Il ne manquait que les petits fours et le pot de tisane - encore qu'un 40 onces de vodka aurait été plus indiqué, histoire de mettre de la vie dans ce débat soporifique que nous ont infligé hier soir les télédiffuseurs.
Avec Elizabeth May dans le rôle de la mouche du coche, les leaders ont été pour l'essentiel des invités modèles, corrects et bien élevés. Une soirée entre voisins de bonne compagnie, bien gérée par l'hôte impeccable que fut Stéphan Bureau, mais fréquemment interrompue par l'agaçant bavardage de l'invitée de dernière minute, dont l'impétuosité était inversement proportionnelle à la pertinence de ses interventions. N'importe, Elizabeth May aura eu beau s'agiter, son français chancelant, ses envolées à contre-temps et ses petits gestes nerveux n'ont pas réussi à perturber le calme olympien des joueurs sérieux.
Mais qu'est-ce qui a bien pu pousser les télédiffuseurs à orienter le débat à partir des questions, le plus souvent oiseuses, posées par des intervenants censés représenter «le vrai monde»? Première question: pourquoi ne pas nationaliser les pétrolières? Personne, même pas Jack Layton, n'était en faveur. Alors pourquoi la question ?
Deuxième question: pourquoi pas un organisme indépendant (sous-entendu, non élu) pour définir les objectifs en matière d'environnement ? Tout le monde était contre, même Mme May qui ne siégera pas de sitôt au Parlement, alors pourquoi la question?
Troisième question: chaque leader pourrait-il mentionner un «bon coup» réalisé par son voisin de gauche? Alors là, on était vraiment plongé dans la guimauve de la convivialité, à croire qu'on se trouvait dans une séance de psychothérapie collective. On a perdu une demi-heure à ce petit jeu-là.
Suivit tout un segment sur la criminalité à partir de la tragédie de Dawson, comme si ce genre d'événement se répétait tous les jours, puis les envolées prévisibles sur l'identité et la culture. Vint ensuite la question de la santé - urgences, médecins de famille - qui était complètement hors-sujet, puisque cela relève des provinces. Finalement, on a abordé, trop brièvement, les affaires étrangères - domaine qui relève vraiment, celui-là, du fédéral mais auquel on n'a pas alloué plus de temps qu'au problème passager de la listériose.
Exception faite d'un échange relativement musclé sur la reconnaissance de la «nation» entre Harper et Duceppe - les seuls leaders qui soient vraiment en lice au Québec -, le ton général de la rencontre tenait davantage du colloque que d'un débat. Le fait que les participants aient été assis côte à côte plutôt que debout derrière leurs lutrins a certainement contribué à aseptiser l'atmosphère.
Autre problème, le fait d'avoir convié cinq leaders autour de la table a empêché l'organisation des débats à deux qui faisaient auparavant le sel de ces exercices.
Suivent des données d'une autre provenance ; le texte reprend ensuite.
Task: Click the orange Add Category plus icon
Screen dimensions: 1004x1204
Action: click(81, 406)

En outre, il aurait été pour le moins absurde de permettre à Mme May de débattre en face à face avec le leader d'un parti qui a fait ses preuves, elle dont la formation n'a jamais fait élire un seul député sous sa bannière, et n'a jamais obtenu le 5% de voix normalement nécessaire pour être admis aux débats télévisés.
Y a-t-il eu un gagnant? Non, puisqu'il n'y a pas eu de «knock-out», ni de petite phrase assassine. Mais il n'y a pas eu de perdant. Chacun a été égal à lui-même.
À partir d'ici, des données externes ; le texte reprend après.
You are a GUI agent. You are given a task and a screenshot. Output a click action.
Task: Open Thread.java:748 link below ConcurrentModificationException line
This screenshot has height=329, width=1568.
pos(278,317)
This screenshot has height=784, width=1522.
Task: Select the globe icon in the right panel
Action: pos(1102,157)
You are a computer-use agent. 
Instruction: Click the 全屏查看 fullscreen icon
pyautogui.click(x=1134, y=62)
Duceppe était éminemment prévisible, d'autant plus que c'était hier la huitième fois qu'on le voyait dans ce genre de débat et que le Bloc a toujours à peu près le même discours.
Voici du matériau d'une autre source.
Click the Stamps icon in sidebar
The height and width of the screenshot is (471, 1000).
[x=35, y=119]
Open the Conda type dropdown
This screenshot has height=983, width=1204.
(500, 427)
Layton était plus sûr de lui que dans les débats précédents, non seulement parce que son français s'est amélioré mais aussi parce que son parti a commencé à engranger au Québec, où il est maintenant, selon CROP, à égalité avec les libéraux!
Dion était à son meilleur, dans la mesure où il a eu la possibilité de développer ses idées dans un cadre qui lui convenait bien.
Harper, enfin, a été parfaitement zen. C'était exactement l'attitude à adopter, face aux piques qui lui venaient de toutes parts. Il s'exprimait très bien en français, sans effort apparent. Il était calme, avenant, rassurant, au-dessus de la mêlée, bref il avait l'air d'un premier ministre.